I could not find much information about the compatibility and performance consequences of selecting and comparing values from database columns with different collations.
As I am designing a new database, I am thinking about whether it would be a good idea to make some columns (or whole tables) in the database use a different collation to save space and improve performance. For example, using the utf8mb3
/utf8
(or even latin1
for ASCII/latin-only values) charset in tables where there is no need for storing full Unicode, like no emojis and so on. While using utf8mb4
in the rest of the cases. I am mostly concerned with the compatibility and performance in the case of comparisons between different charsets and collations.
So how do e.g. utf8
and utf8mb4
work when values are compared (e.g. in a WHERE
clause)?
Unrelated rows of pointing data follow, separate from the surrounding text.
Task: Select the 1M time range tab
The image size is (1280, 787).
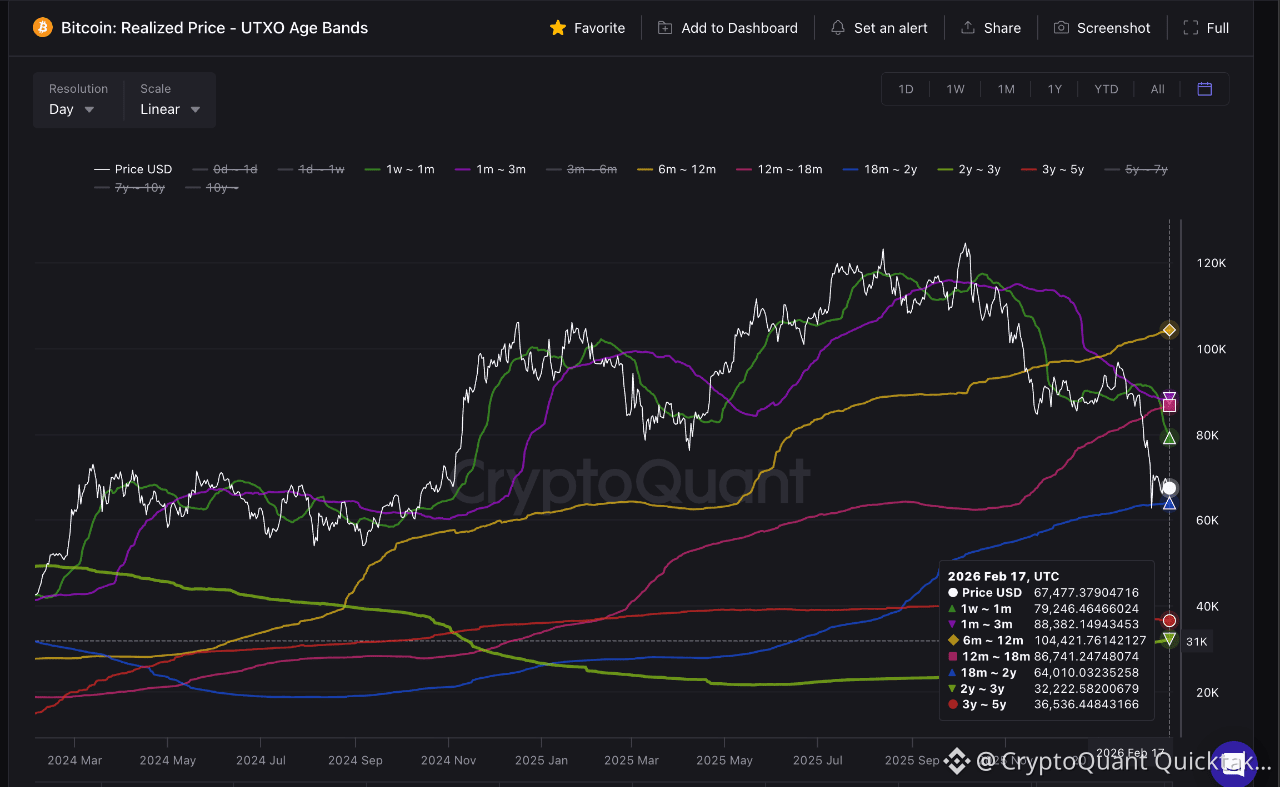Action: (x=1006, y=89)
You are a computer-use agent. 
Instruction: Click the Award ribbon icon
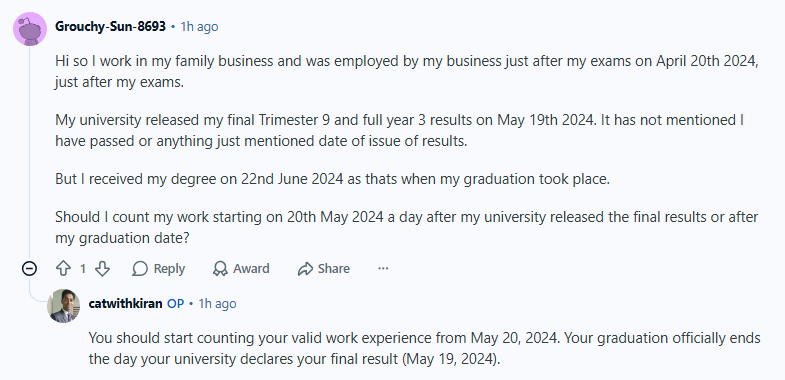point(220,269)
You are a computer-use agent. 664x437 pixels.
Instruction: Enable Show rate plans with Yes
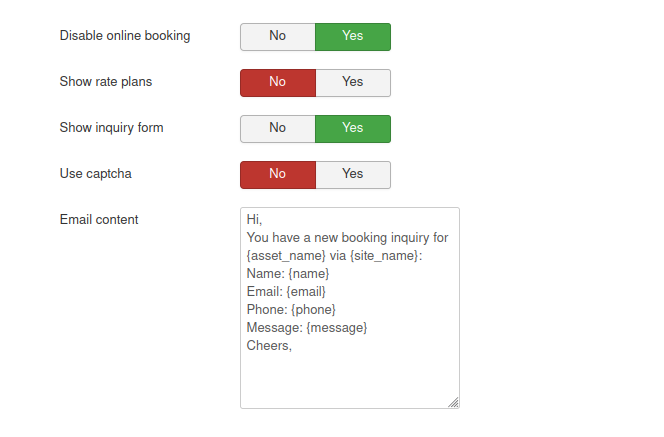[352, 82]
If I understand correctly, this should lead to an error.
Also, would there be any considerable performance issues when comparing values from columns with collations utf8mb4_unicode_ci
and utf8mb4_general_ci
or utf8mb4_unicode_520_ci
? What about just selecting from different tables (e.g. doing a JOIN
on two tables with different collations in each of their columns but having the exact same collation for the common column they are joined on)?
I ask these questions only in the context of MySQL and/or MariaDB. Any information/resources about those are very welcome.
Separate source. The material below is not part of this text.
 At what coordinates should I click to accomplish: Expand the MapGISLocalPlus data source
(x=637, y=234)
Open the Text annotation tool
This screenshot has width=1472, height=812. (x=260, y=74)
EDIT 1: If I understood correctly from these question and answers, comparing utf8mb4_unicode_ci
and utf8mb4_general_ci
wouldn't work by default without explicitly specifying a collation to be used?
EDIT 2: I tested with MariaDB comparing two columns of different collations and got the exact same error: #1267 - Illegal mix of collations (utf8mb4_unicode_ci,IMPLICIT) and (utf8mb4_general_ci,IMPLICIT) for operation '='
.
However, comparing utf8mb4_general_ci
and utf8mb3_unicode_ci
works there, but why?
EDIT 3: I think the answer to the question of EDIT 2 is coercibility. In case someone else has a similar question or issue, I think this and this answer are very informative.
EDIT 4: Are there any cases where implicit conversion or explicit (via casting) would not cause indexes to be ignored?